Charles Explorer logo
🇬🇧

The Effect of Colesevelam Treatment on Bile Acid and Lipid Metabolism and Glycemic Control in Healthy Men

Publication at First Faculty of Medicine |
2016

Abstract

The treatment of hypercholesterolemia with bile acid (BA) sequestrants results in upregulation of BA synthesis through the classical pathway initiated by cholesterol 7a-hydroxylase (CYP7A1). To characterize the detailed dynamics of serum lipid and BA concentrations and the BA synthesis rate in response to treatment with BA sequestrants and to determine whether the -203A/C promoter polymorphism of the CYP7A1 encoding gene (CYP7A1) affects such a response, this pilot study was carried out in healthy men (8 homozygous for the -203A allele and 8 homozygous for the -203C allele of CYP7A1).

The subjects were treated for 28 days with colesevelam and blood was drawn for analysis before and on days 1, 3, 7, 14 and 28 of treatment. The response of lipids, BA, fibroblast growth factor-19 (FGF19) and 7a-hydroxy-4-cholesten-3-one (C4) to colesevelam did not differ between carriers of -203A and -203C alleles; their data were then aggregated for further analysis.

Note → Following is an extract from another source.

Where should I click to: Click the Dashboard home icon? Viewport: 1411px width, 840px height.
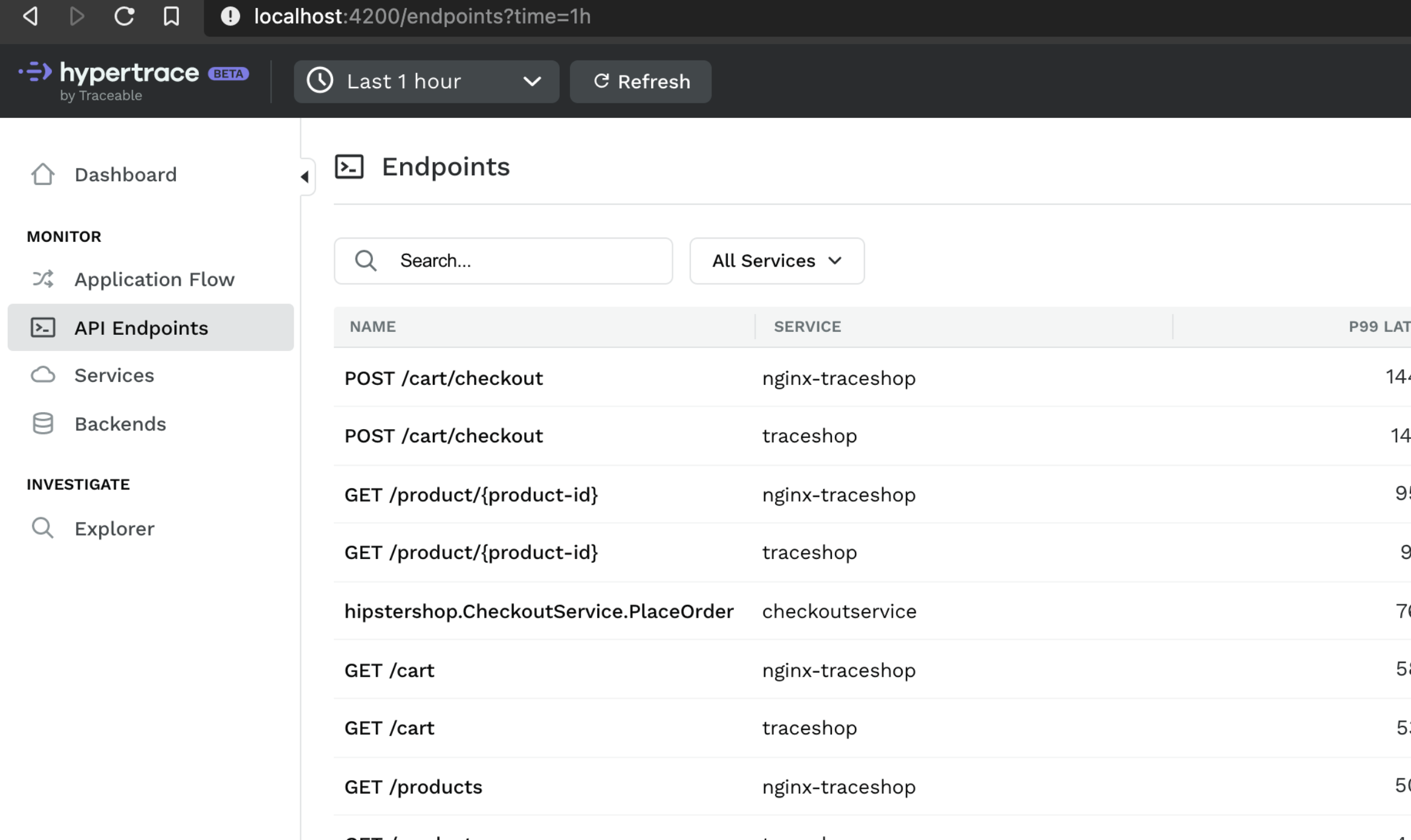click(43, 175)
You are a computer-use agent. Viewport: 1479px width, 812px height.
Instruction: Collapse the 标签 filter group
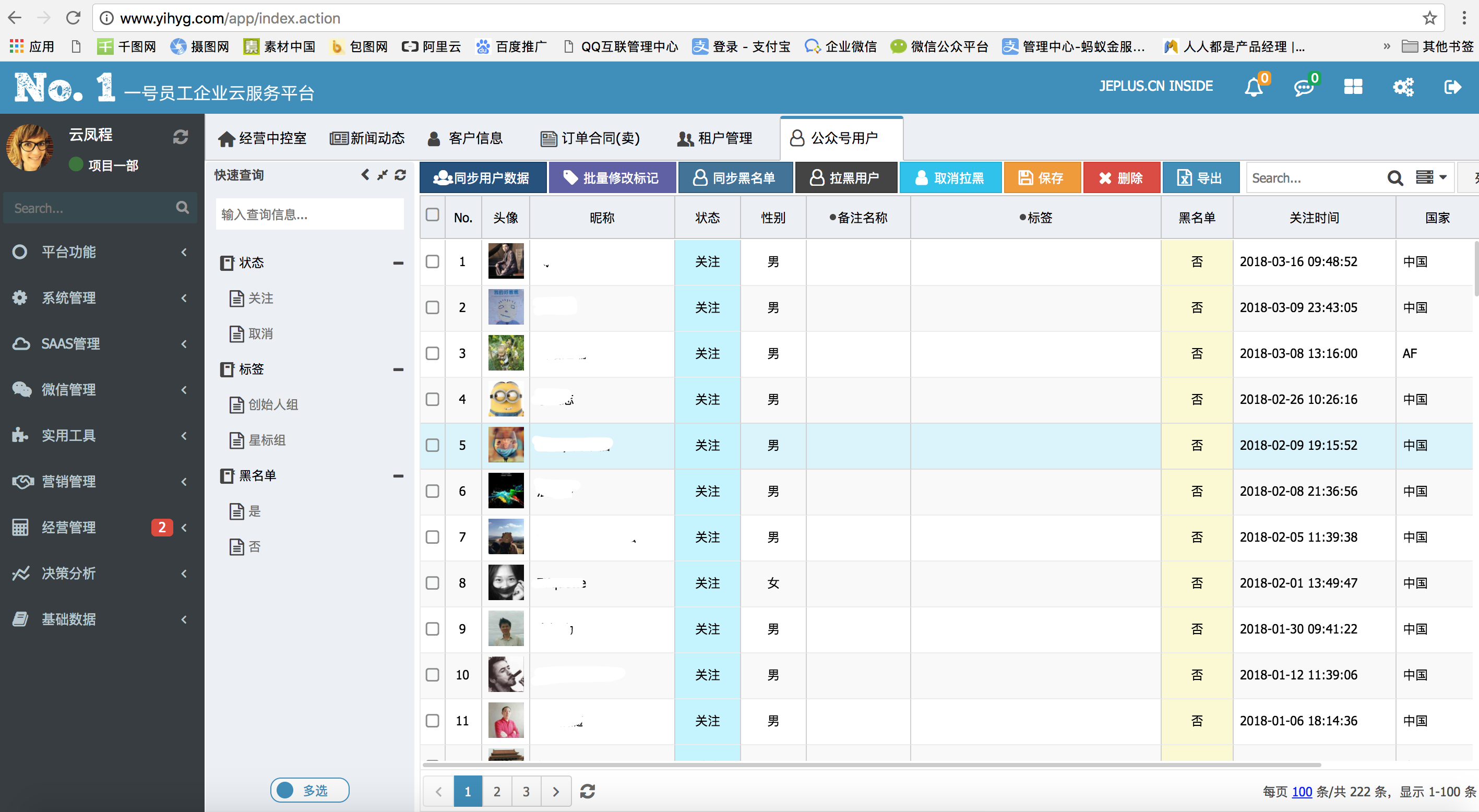[398, 369]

Colesevelam treatment caused immediate suppression of FGF19 concentration and a fivefold increase in CYP7A1 activity, as assessed from C4 concentration, followed by a 17 % decrease in LDL-cholesterol. Although total plasma BA concentrations were not affected, the ratio of cholic acid/total BA rose from 0.25 +/- 0.10 to 0.44 +/- 0.16 during treatment at the expense of decreases in chenodeoxycholic and deoxycholic acid.